Dengan paham ini saya sadar betul bahwa subsidi BBM, menjual harga minyak semurah mungkin pada rakyat, secara langsung maupun tidak langsung akan mendorong konsumsi BBM yang tidak efisien, yang berarti pula mencuri jatah minyak ‘titipan anak cucu’ kita.

Sebaliknya, dengan pengurangan/ penghilangan subsidi BBM, dalam jangka panjang akan memberikan manfaat yang lebih besar bagi bangsa Indonesia, seperti

1. Penghilangan subsidi BBM akan mendorong rakyat Indonesia untuk mendayagunakan energi secara efisien.

Buktinya otentiknya mannaa? Kok teori ajaa??

Belum ada sih.... tapi Secara kasat mata dapat kita rasakan adanya. perubuhan perilaku boros masyatakat menjadi lebih effisien. seperti:

  • Adik ipar saya yang sebelum BBM naik, kerja selalu bawa mobil (dan sendirian pula), dari bekasi ke daerah blok M. Setelah naiknya BBM mulai putar otak untuk cari teman sekomplek / yang bisa pergi kerja bareng-bareng dengan urunan uang bensin atau gantian naik moblinya (hari ini pake mobil si A, besok pake mobil si B, C, D dst). Dengan kondisi seperti ini yang tadinya 4 orang menggunakan 4 mobil, bisa dihemat menjadi 4 orang hanya 1 mobil. Alternatif lainnya, adik ipar saya sedang berpikir untuk beli motor untuk kerja, yang tentunya bensinya jauh lebih hemat.
  • Budi, teman saya, (dan juga Bapak saya), setelah BBM naik, menjual mobil tua super borosnya Feroza dan Kijang tua tahun th 90-an dengan mobil kecil imut mungil 1000 cc.
  • Tumpangan. Setelah BBM naik, banyak orang yang menawarkan tumpangan, sehingga mobil yang biasanya hanya di isi satu orang, jadi lebih “fully utilized”, di isi beberapa orang. Bahkan di ineternet ada yang mencoba mengorganisir tumpang menumpang ini.http://www.nebeng.com/entry_driver1.php

2.Mendorong meningkatnya kontrol masyarakat terhadap untuk mewujudkan system ekonomi dan pemerintahan yang lebih effisien dan pemberantasan korupsi.

Lha kok bisa?
Bisa dong…. Misalnya saja, setelah BBM naik, Kalangan Industri semakin kenceng teriakannya minta pemerintah mengentaskan ekonomi biaya tinggi (e.g Kadin Desak Pemerintah Revisi Perda Timbulkan Biaya Tinggi, http://www.investorindonesia.com/news.html?id=1110127959). Intinya, dengan kenaikan BBM ini menyadarkan kita bahwa dengan harga BBM yang setinggi ini ekonomi biaya tinggi/ korupsi harus dientaskan untuk dapat tetap bertahan hidup.

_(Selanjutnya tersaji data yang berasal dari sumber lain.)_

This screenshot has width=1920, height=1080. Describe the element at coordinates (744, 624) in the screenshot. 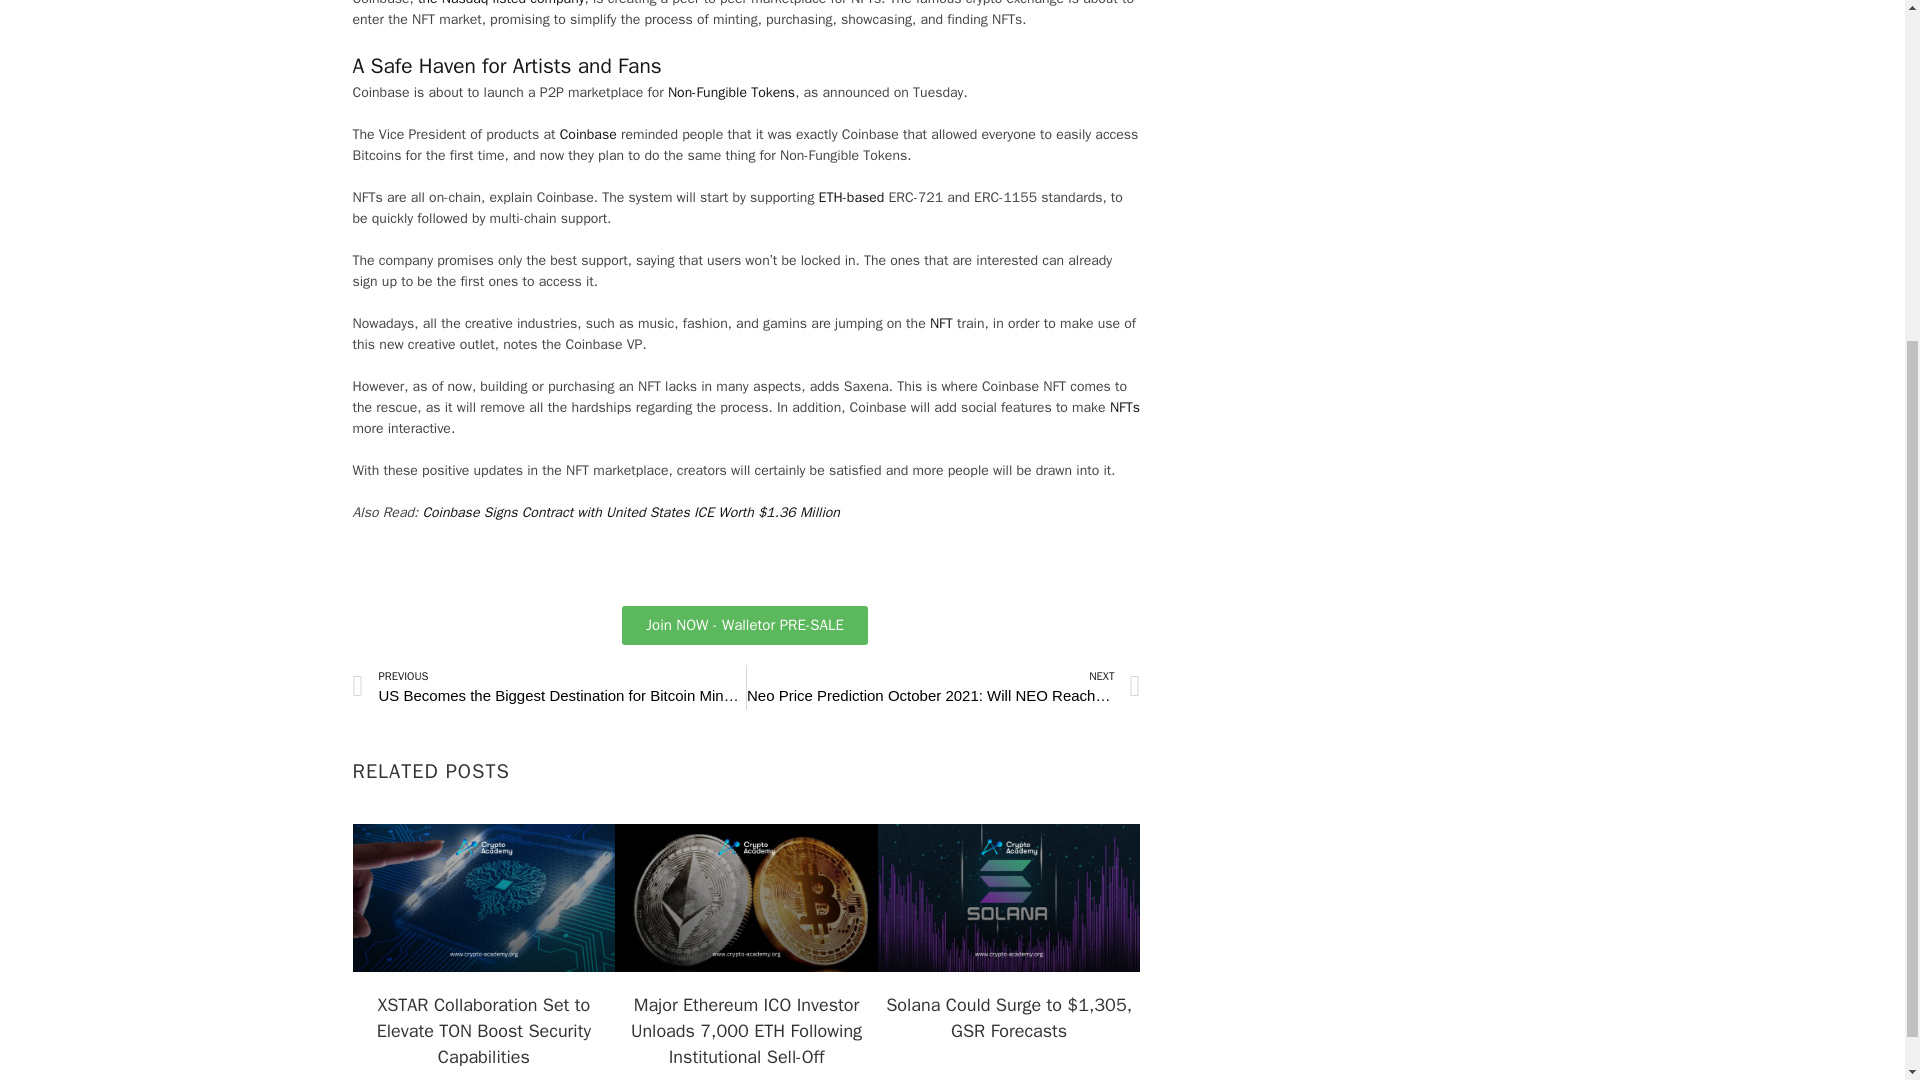

I see `Join NOW - Walletor PRE-SALE` at that location.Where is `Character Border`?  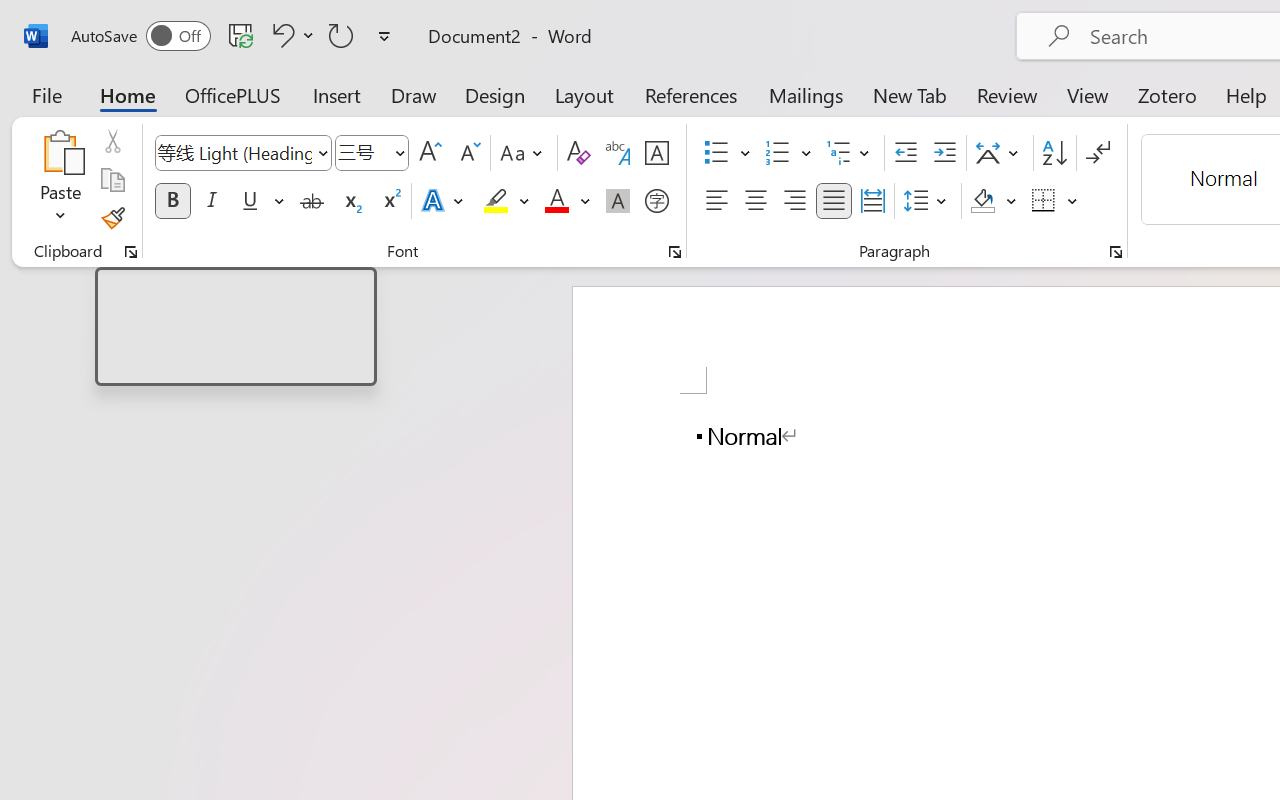
Character Border is located at coordinates (656, 153).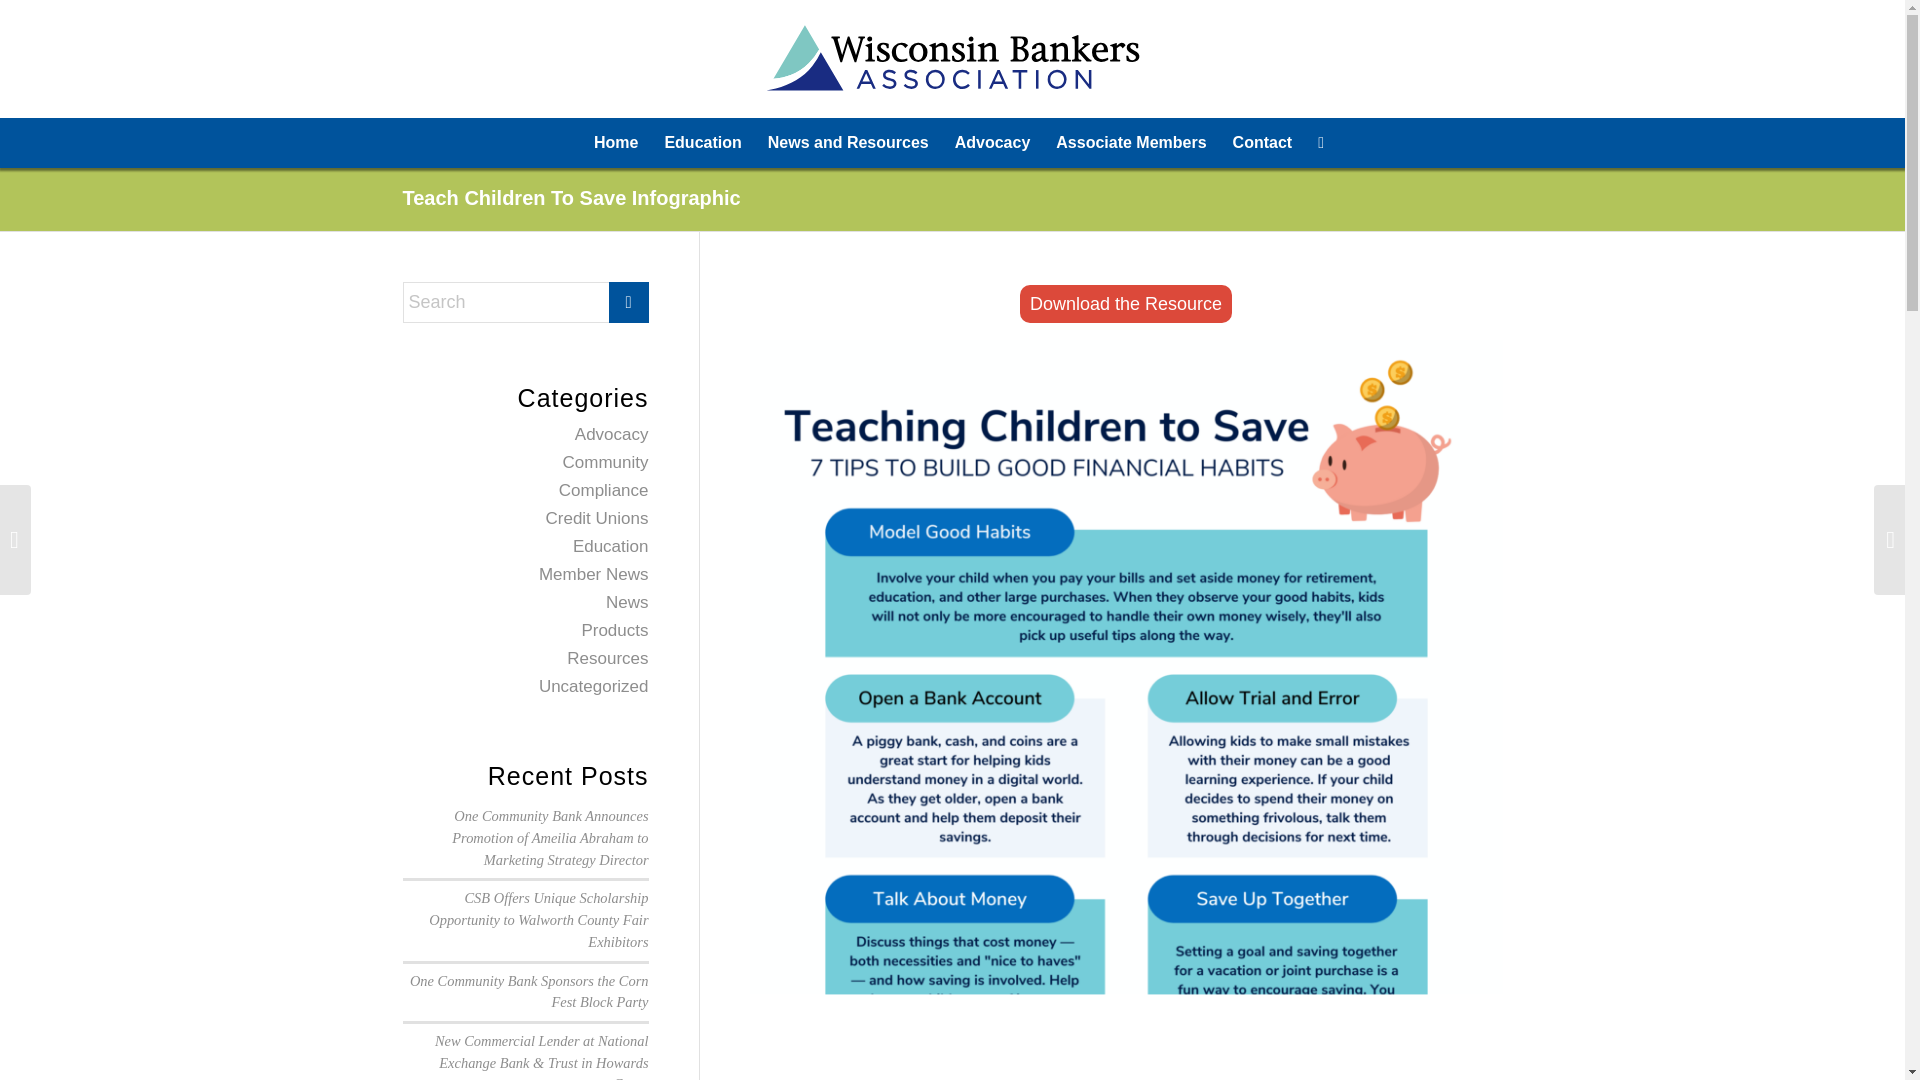 The width and height of the screenshot is (1920, 1080). Describe the element at coordinates (605, 462) in the screenshot. I see `Community` at that location.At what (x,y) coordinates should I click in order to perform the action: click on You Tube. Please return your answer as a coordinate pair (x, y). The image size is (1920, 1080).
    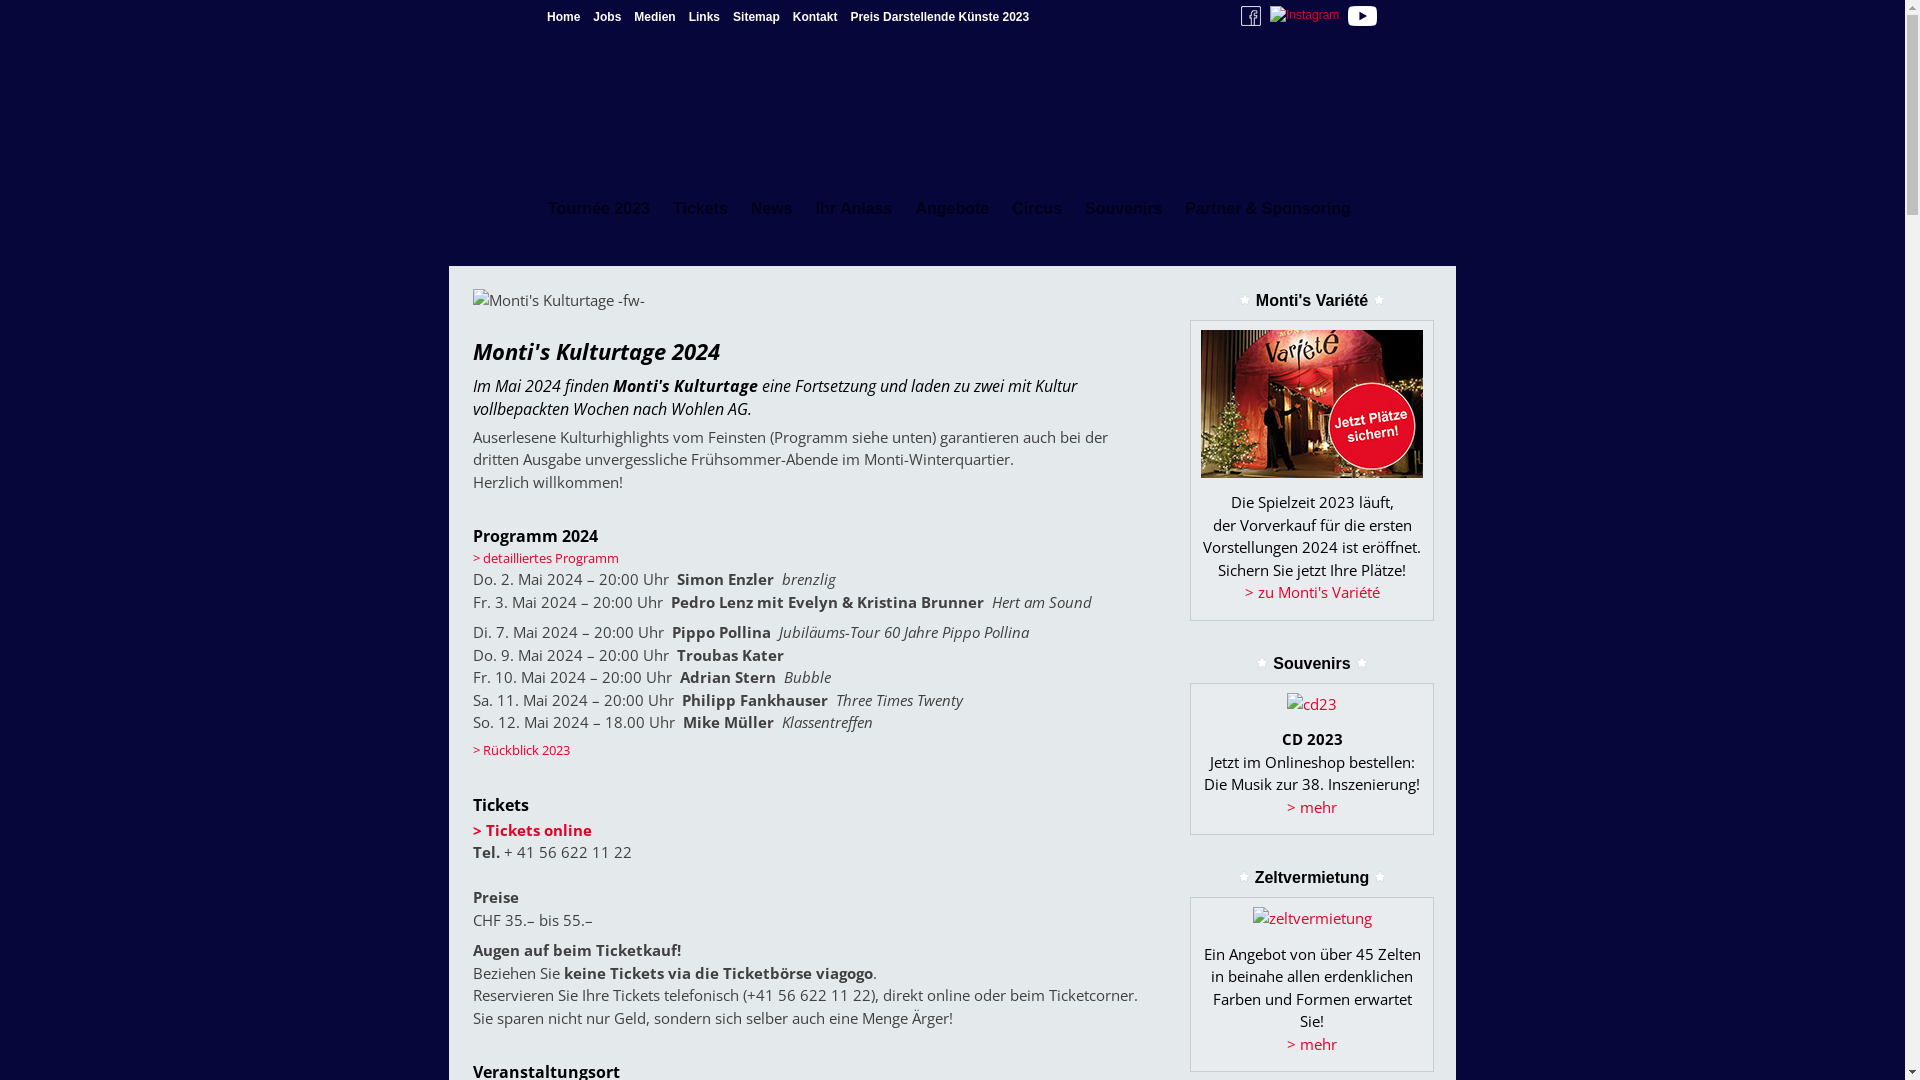
    Looking at the image, I should click on (1362, 16).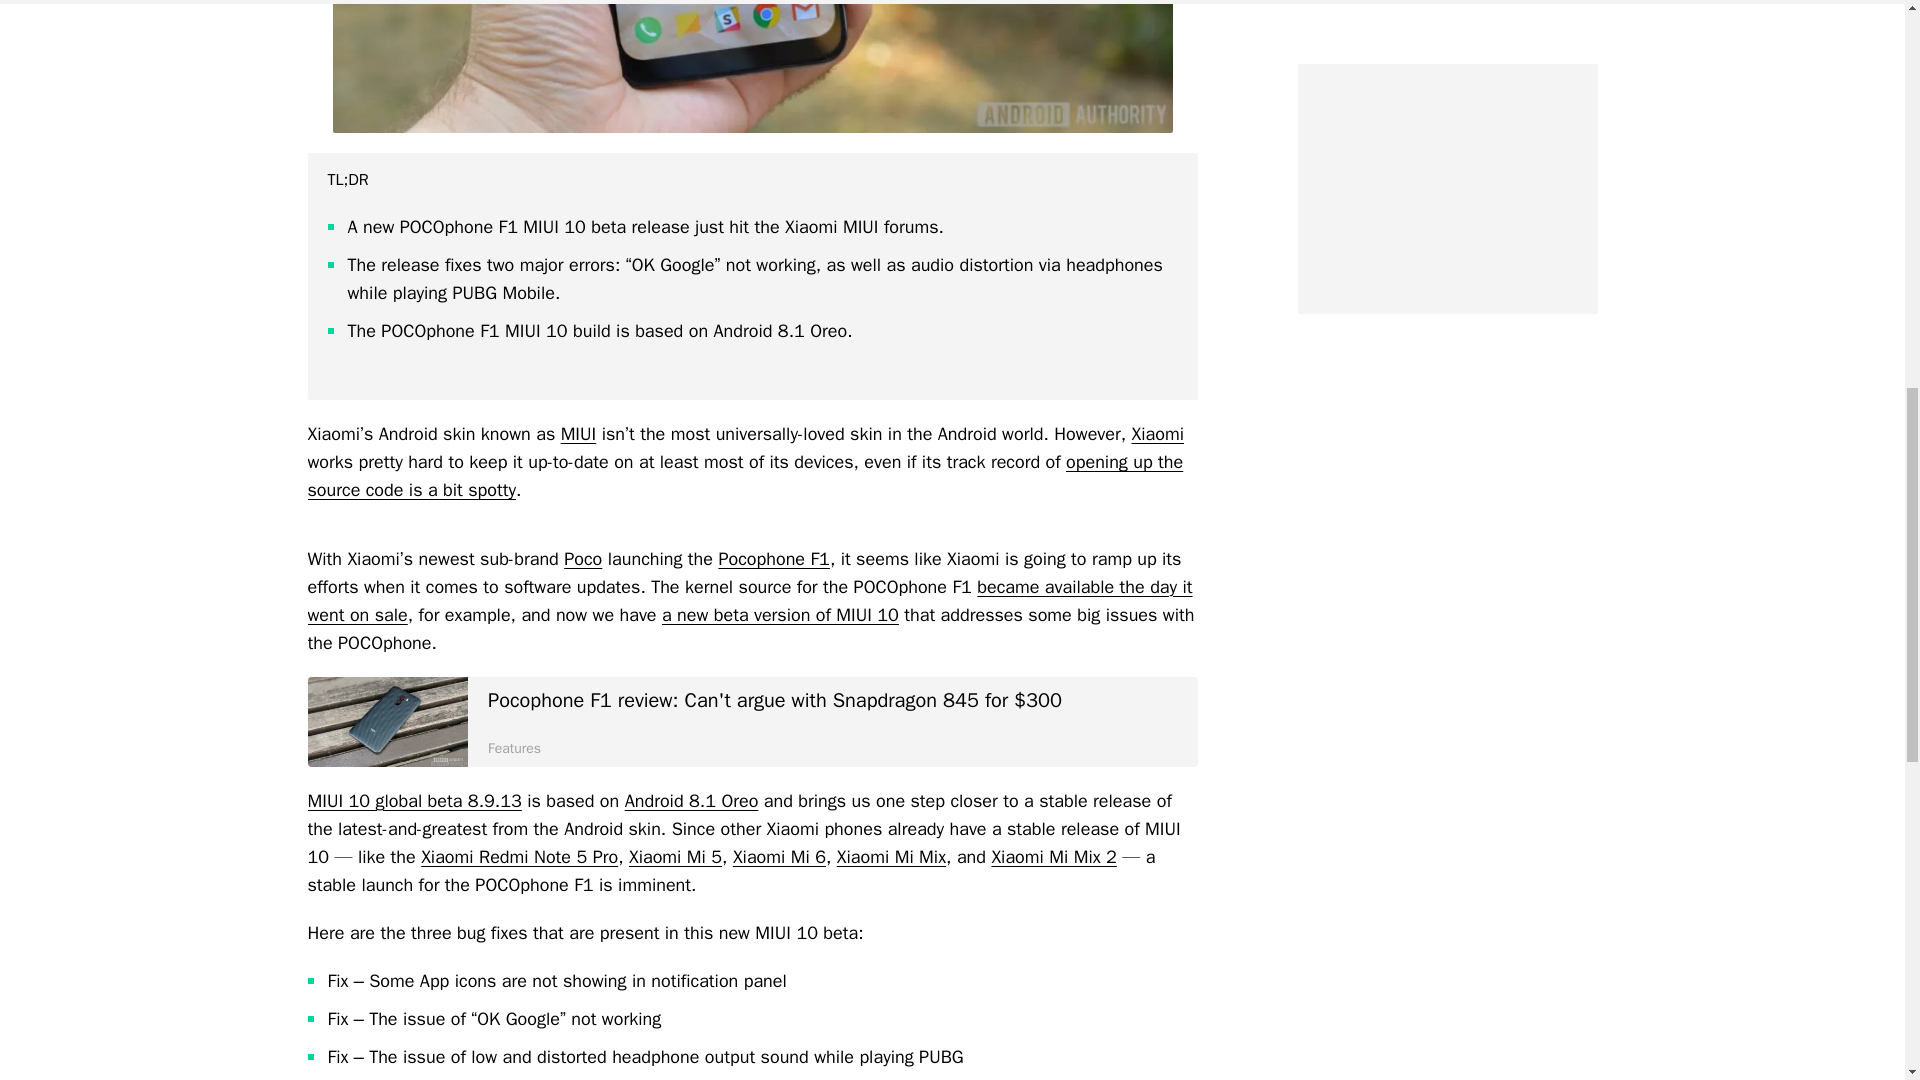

3.Subsidi yang lebih tepat sasaran,

Lho katanya subsidi nggak bagus??

Iya emang betul, pada dasarnya subsidi harus diminimalisir. Tapi kita juga tidak boleh menutup mata banyak kaum miskin yang perlu dibantu untuk bertahan hidup. Nah dengan kenaikan BBM baru-baru ini, subsidi bisa langsung disalurkan pada yang membutuhkan dengan subsidi langsung pada keluarga miskin.

Sebelum BBM naik yang banyak subsidi yang justru dinikmati oleh orang-orang mampu, yang punya kendaraan pribadi, seperti contohnya adik ipar saya tadi yang ke kantor bawa mobil (dan sendirian pula), sebelum BBM naik, dia kurang lebih mengkonsumsi 8 liter bensin/ hari. Anggaplah nilai subsidi= Rp 2500/ liter, ini berarti setiap harinya adik ipar saya menikmati subsidi = Rp 20000/ hari. Dalam sebulan dia menikmati subsidi Rp 500.000 – Rp.600.000. Itu baru 1 mobil!!! Menurut bang Yos, Jakarta setiap harinya ‘diserbu’ 600 ribu mobil . Jadi di Jakarta saja, ada 600 ribu kendaraan lainya yang menikmati subsidi seperti adik ipar saya. Artinya, dalam 1 hari (sebelum BBM naik) orang-orang mampu di Jakarta menikmati Rp 1.5 Milyar subsidi BBM/ atau Rp. 45 Milyar setiap bulannya. Itu baru Jakarta!!!!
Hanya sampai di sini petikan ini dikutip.